== Brief ==
Please extract the stretch of material from the line that contains "Where should I click to: Click the date" through the line that contains "tap(177, 118)", both included, and repeat those lines exactly.

--- Start of Provided entries ---

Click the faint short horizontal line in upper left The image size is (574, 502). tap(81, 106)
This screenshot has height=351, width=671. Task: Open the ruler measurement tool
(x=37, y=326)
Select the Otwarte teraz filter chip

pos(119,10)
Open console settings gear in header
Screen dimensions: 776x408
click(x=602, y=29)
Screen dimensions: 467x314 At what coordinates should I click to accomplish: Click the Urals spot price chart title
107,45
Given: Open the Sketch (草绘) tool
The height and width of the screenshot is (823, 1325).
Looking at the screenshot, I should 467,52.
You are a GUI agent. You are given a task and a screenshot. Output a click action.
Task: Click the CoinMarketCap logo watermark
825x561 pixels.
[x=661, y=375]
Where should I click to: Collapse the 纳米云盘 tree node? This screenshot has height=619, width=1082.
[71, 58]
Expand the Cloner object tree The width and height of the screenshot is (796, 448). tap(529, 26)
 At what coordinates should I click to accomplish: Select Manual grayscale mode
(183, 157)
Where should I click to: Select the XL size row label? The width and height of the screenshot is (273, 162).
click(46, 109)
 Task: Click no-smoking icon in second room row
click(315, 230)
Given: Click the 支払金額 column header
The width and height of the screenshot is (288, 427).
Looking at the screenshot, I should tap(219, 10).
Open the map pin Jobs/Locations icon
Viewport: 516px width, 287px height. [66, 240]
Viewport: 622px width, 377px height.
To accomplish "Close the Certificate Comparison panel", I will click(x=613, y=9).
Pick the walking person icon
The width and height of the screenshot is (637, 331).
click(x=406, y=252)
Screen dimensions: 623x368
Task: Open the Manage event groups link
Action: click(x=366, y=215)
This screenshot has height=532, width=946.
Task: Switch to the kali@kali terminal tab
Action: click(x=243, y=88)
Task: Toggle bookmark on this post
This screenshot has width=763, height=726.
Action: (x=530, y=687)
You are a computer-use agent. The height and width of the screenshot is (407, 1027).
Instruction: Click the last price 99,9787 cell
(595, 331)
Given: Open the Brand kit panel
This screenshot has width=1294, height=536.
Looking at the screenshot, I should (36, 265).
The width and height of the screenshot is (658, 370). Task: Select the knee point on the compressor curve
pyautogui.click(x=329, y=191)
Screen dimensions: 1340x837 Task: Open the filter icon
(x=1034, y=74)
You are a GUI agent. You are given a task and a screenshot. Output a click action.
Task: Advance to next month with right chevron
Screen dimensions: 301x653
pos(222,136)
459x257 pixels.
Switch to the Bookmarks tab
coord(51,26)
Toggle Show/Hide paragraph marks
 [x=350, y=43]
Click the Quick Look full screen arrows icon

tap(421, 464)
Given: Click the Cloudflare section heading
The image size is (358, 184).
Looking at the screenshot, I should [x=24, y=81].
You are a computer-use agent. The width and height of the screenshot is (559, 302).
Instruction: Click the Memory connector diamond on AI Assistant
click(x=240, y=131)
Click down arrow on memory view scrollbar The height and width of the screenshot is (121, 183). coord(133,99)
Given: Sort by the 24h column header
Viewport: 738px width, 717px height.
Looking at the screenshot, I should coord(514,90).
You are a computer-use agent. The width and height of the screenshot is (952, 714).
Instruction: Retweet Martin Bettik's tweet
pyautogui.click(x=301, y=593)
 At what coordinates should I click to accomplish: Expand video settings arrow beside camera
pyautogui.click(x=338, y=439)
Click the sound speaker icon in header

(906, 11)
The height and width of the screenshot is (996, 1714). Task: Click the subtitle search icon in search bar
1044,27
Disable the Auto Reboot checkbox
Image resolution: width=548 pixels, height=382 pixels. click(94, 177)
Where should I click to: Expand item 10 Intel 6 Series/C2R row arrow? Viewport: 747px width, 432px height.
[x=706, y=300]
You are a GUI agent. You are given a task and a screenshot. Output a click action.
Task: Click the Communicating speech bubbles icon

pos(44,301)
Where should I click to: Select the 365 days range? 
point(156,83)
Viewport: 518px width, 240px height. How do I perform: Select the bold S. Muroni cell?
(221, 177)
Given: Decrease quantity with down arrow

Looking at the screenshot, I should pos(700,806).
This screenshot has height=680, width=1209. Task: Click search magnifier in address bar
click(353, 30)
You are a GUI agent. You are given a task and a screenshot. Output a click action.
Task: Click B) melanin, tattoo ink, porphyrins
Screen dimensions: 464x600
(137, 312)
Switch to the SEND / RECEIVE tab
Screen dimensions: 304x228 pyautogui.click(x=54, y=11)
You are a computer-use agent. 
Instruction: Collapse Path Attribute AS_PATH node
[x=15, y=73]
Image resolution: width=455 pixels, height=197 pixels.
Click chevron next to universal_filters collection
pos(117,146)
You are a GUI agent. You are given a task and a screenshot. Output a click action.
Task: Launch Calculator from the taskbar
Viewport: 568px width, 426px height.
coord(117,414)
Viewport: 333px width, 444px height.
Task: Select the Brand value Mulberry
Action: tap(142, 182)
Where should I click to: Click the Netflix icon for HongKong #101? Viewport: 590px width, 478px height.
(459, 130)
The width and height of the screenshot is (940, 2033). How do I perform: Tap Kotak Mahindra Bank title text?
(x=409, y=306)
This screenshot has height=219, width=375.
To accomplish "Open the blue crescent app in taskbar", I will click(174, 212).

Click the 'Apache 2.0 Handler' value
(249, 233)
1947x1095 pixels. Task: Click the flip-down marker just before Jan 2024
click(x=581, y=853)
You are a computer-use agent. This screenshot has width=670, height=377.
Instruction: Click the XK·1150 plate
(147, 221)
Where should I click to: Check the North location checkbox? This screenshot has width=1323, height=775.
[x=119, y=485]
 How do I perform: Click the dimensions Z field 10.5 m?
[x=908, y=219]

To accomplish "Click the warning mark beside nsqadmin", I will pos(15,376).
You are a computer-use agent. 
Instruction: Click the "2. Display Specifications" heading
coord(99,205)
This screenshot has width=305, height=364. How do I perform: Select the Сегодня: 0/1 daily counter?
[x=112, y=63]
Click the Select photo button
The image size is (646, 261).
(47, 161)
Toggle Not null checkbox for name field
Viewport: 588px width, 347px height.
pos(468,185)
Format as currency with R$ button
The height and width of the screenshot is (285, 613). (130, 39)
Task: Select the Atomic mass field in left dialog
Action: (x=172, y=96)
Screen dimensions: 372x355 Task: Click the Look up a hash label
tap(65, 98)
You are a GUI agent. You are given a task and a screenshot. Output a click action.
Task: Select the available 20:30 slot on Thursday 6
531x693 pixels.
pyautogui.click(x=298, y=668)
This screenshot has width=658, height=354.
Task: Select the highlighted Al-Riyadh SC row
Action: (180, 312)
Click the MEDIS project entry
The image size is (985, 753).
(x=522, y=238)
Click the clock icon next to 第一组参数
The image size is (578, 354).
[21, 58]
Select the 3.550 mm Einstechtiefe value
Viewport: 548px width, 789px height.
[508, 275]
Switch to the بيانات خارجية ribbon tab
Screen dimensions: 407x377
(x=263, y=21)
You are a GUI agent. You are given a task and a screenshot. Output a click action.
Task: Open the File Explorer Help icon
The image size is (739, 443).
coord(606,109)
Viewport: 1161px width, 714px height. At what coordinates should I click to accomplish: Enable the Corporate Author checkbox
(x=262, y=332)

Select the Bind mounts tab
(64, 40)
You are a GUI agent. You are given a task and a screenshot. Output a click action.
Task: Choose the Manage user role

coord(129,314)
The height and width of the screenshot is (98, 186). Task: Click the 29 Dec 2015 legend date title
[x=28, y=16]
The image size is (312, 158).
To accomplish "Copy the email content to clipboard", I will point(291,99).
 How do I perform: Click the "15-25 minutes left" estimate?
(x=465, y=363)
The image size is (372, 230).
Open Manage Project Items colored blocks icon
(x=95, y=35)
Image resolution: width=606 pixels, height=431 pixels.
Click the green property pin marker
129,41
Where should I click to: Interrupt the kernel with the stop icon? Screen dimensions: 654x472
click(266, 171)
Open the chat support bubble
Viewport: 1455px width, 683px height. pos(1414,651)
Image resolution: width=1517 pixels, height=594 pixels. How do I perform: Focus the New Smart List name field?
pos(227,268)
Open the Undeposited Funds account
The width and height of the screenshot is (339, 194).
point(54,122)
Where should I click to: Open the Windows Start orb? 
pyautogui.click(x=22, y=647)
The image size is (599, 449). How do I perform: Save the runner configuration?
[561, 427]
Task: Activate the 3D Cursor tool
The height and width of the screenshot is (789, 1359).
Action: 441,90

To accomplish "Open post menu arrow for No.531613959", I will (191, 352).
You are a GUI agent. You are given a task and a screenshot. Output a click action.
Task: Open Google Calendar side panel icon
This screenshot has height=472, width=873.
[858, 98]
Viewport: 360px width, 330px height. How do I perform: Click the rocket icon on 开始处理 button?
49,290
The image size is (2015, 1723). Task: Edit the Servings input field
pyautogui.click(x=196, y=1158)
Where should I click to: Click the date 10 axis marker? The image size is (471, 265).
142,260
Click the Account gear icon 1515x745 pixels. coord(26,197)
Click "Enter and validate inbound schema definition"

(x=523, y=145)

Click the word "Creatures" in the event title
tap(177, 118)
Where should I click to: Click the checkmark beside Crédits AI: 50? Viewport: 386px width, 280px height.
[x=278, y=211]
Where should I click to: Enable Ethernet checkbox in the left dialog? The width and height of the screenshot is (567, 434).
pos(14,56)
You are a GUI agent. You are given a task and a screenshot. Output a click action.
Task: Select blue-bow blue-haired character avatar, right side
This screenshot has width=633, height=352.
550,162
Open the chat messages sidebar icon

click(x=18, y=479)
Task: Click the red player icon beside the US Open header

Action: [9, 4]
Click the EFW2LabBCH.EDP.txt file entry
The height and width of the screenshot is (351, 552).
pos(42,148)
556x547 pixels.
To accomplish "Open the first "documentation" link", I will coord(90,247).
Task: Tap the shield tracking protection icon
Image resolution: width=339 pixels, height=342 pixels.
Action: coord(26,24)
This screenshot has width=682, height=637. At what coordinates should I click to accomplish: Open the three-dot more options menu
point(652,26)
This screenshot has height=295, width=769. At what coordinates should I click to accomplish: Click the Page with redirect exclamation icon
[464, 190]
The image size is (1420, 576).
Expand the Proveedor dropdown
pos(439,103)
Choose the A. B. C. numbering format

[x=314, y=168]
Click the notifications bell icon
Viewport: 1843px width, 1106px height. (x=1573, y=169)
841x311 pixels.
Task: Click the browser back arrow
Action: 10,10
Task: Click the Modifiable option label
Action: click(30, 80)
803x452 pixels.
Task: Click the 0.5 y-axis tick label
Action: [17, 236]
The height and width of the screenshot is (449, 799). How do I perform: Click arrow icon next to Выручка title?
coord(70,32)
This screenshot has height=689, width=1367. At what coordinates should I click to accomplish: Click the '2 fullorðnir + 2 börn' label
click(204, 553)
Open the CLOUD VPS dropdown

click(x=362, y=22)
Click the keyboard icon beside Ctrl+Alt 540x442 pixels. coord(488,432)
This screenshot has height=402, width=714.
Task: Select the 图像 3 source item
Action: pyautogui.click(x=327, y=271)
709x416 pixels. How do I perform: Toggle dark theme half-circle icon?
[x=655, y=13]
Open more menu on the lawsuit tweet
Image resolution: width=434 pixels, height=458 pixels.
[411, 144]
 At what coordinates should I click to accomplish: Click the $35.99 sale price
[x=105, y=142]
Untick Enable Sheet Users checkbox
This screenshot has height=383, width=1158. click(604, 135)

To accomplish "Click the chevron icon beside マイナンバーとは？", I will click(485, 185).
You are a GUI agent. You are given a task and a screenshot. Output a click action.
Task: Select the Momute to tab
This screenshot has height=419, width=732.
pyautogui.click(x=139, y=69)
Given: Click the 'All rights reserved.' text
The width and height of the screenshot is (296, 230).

--- End of Provided entries ---

== Reply ==
Where should I click to: Click the date 10 axis marker? The image size is (471, 265).
142,260
Click the Account gear icon 1515x745 pixels. coord(26,197)
Click "Enter and validate inbound schema definition"

(x=523, y=145)

Click the word "Creatures" in the event title
tap(177, 118)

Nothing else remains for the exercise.